Siete noches de soledad. Pablo


Deja a Pablito en el rellano, frente a la puerta del piso, y pulsa el timbre. Tres toques cortos y secos, su forma de anunciarse para que no quepa duda, como siempre. Luego retrocede y aguarda a que se abra la puerta. Apenas una raja de luz y un susurro ansioso: «¡Pablito, cielo, ya estás aquí! ¿Qué tal todo, cariño?». La raja de luz desaparece y Pablo retrocede por fin hacia la escalera, apretando puños y dientes, para terminar escurriéndose peldaños abajo. ¡La muy zorra! ¡La muy zorra hipócrita y asquerosa!
En la calle refresca. Las ocho y media de la tarde. El sol de abril, moribundo, tiñe de terciopelo violeta y gris acero la plaza donde ha dejado estacionado el coche. Conduce un rato por la ciudad, escuchando la radio distraídamente, mientras termina de caer la noche. En un semáforo en rojo, la visión de un niño que viaja en el coche de al lado le trae el recuerdo de Pablito, el olor de Pablito, el calor de su sonrisa infantil. ¡Pablito! ¡Su hijo! Una paternidad de fines de semana alternos y vacaciones partidas… 
Al pasar por delante de un quiosco de salchichas Frankfurt y patatas fritas, para el coche y compra la cena… Se la come en un banco, bajo un enorme plátano que empieza a cuajarse de pequeños brotes; brotes que brillan, a la luz de la farola, como los cientos de bombillas verdes de una tómbola o una verbena de barrio. Se fuma también un pitillo de picadura, ensimismado en la oscuridad. Hasta que se le hace la hora de subir al coche y entrar en la boca.

Ahora que ya se ha acostumbrado, entrar en la boca es casi como un retorno al hogar (a pesar del tufo ahuyentador a gasolina y aceite). Entrar despacio, saludar a Lucho, el guarda, con gesto circunspecto y luego buscar el hueco de una plaza sin ocupar. Dormir dentro del coche (hecho un ocho y oliendo a octanos) en el garaje, le cuesta al mes setenta y cinco euros de soborno al guarda por hacer la vista gorda. (Ella duerme en una cama de dos por dos con sábanas brillantes de imitación satén).
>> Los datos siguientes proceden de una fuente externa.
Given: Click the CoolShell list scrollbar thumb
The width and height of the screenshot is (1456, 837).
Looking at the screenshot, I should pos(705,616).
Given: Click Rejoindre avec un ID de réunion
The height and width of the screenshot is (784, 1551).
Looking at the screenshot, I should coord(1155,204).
El apaño del garaje incluye acceso al retrete de caballeros, que dispone de lavabo, enchufe eléctrico y espejo, aunque su limpieza deja bastante que desear. (Ya se sabe… orines en el suelo, jeringuillas, condones…) Pero la cosa se está poniendo fatal y, como no sea en un cartón de un cajero, más bajo ya no se puede caer. El problema más grave (considerando las cosas con mucho optimismo, desde luego) lo constituyen los dos fines de semana que le toca pasar cada mes con Pablito. Cien euros más por “finde” han resuelto la cuestión: Iulia, la chica rumana que limpia el gimnasio, le ha propuesto alquilarle su estudio diminuto (con derecho a polvo, que a la Iulia le va la marcha) para que pueda ir allí con el niño.
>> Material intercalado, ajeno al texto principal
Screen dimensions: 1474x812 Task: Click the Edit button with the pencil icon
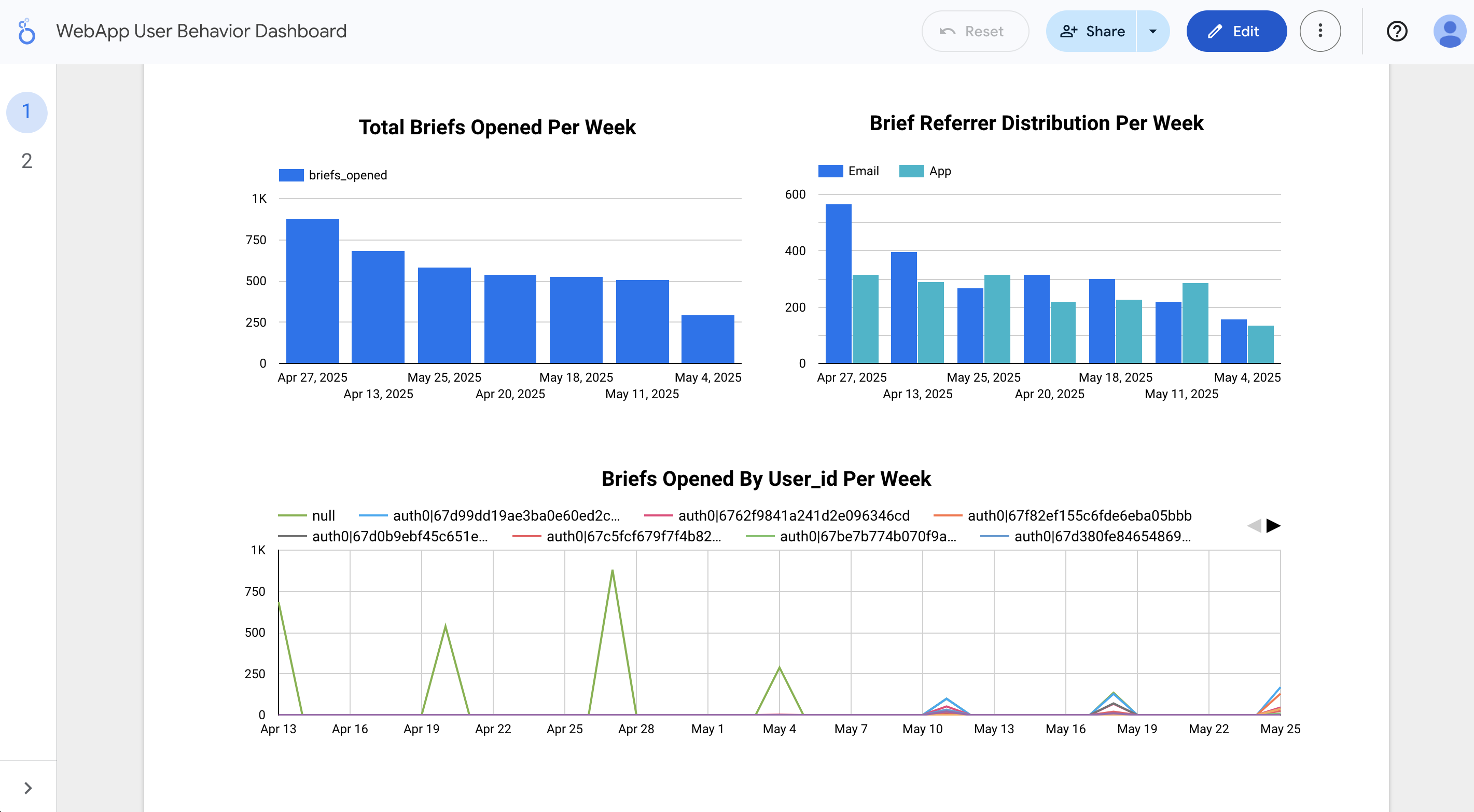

Es lo que hay. Ella disfrutando del hogar familiar con su cocina, su bañera, su lavadora, su calefacción…  Y Pablo, jodido por un capricho de la puta esa, pagando la mitad de la hipoteca aunque ya no tenga casa. Eso… y la pensión del niño, la pensión de alimentos de quinientos euros, que a él le obliga a dormir dentro del coche, en un garaje.
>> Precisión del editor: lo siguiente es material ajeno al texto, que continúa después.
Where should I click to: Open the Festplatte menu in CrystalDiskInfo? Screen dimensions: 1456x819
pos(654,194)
Y… ojo, que dónde duerme no lo sabe nadie fuera de Lucho, el guarda. Le van el honor y la vida en ello. Nadie tiene que saberlo. Que se afeita y se asea todos los días en el retrete de caballeros de un garaje. Que duerme en el asiento trasero del coche con las piernas dobladas, mientras su ex se despereza entre sábanas brillantes de imitación satén. No, no lo sabe nadie. Ni siquiera lo sabe ese tipo misterioso que acaba de entregarle a Pablo una pistola automática. En el fondo aún va a tener suerte… La puta no es partidaria de meter al niño en su cama… Será porque la comparte con otro.